For Melanie in particular, who still hasn't seen Wilford face-to-face again by the time the first season ends, her old mentor's arrival comes with an extra layer of emotional impact, because Wilford hasn't come alone. The finale also revealed that Wilford's train, Big Alice, carried Melanie's long-lost daughter Alexandra, who's apparently been serving at the right hand of the legendary train designer as she's grown up without her mother.
"Well, first of all, we're just very lucky to have [Rowan Blanchard, who plays Alexandra] with us. It's really nice to have someone of her age next to Sean Bean and watch those two work together," Manson said. "But it's a true shock at the end of Season 1 that that's who this is and then it's going to be a tremendous shock for Melanie at the beginning of Season 2, that her daughter is alive. Not only that her daughter is alive, her daughter has been under Wilford's sway and to some degree, or to a degree that we're going to figure out, has been turned against her. So it's a terribly heartbreaking position for Melanie to step into and it also sets up Rowan's character for a real journey throughout the season, a journey of enlightenment and a journey into adulthood, really."

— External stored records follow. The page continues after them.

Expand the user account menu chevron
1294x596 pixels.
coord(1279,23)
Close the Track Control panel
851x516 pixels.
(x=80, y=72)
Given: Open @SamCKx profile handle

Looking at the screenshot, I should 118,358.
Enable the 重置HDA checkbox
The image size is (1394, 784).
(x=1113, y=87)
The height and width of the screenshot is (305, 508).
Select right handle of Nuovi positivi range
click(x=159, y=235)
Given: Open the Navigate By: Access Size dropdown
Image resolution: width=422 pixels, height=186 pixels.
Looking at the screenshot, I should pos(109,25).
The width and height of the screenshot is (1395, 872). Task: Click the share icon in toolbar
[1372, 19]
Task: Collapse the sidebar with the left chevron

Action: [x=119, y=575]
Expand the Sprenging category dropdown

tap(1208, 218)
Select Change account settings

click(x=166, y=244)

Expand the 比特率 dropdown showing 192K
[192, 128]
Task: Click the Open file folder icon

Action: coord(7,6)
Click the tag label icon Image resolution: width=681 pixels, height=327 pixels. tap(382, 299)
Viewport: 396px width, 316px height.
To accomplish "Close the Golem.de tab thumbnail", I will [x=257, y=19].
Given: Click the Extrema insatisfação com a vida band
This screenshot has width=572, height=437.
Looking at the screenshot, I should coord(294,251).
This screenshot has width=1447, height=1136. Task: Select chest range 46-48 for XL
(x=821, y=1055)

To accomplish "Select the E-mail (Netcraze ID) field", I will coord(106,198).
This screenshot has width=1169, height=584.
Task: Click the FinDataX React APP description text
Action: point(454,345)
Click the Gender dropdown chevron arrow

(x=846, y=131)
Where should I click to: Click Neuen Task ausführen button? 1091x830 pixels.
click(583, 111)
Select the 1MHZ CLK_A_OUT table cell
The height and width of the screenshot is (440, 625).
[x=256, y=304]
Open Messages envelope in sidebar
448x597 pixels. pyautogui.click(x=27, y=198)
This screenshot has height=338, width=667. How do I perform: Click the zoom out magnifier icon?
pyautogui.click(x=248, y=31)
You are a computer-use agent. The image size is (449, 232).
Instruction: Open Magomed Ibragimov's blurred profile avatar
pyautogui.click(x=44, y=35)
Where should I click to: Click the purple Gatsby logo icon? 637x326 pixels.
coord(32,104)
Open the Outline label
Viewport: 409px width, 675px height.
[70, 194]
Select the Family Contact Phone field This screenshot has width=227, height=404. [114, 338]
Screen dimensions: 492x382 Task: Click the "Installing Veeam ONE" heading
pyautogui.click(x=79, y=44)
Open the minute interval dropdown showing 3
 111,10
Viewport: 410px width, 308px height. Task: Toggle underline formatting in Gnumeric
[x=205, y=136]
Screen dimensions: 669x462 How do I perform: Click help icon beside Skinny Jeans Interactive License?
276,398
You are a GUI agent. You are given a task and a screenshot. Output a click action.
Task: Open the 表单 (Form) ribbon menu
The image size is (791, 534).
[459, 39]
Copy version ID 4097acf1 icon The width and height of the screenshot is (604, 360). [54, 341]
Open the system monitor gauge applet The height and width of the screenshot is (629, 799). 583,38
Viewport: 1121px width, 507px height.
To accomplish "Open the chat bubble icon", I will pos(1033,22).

With the arrival of Wilford and Alexandra, the stage is set for a deeper exploration of the many dividing lines inherent in the society of Snowpiercer, and by extension the dividing lines between Snowpiercer and Big Alice. Manson promised that we'll end up seeing much more of how train life has evolved in the wake of Layton's revolution, what Wilford's arrival does to it, what Wilford's own train looks like — "Wilford's carriage is wonderful," he said — and of course what kind of conflict the great train tycoon's arrival will generate. It's not just going to be another season of battles in narrow corridors. This time around, Layton and Snowpiercer will face a different kind of challenge.
"In the first season, we had not just a war, but a revolution, and it was violent and it carried a lot of those brutal fighting of the film, which I love so much," Manson said. "Wilford's a different kind of foe for Layton. Wilford is underhanded, incredibly charismatic, he has a support on the train already, and he's incredibly strategic. So for Layton, it's a battle of wills and we did set about to create a different kind of war here. A more political war, really."
Snowpiercer Season 2 is coming soon.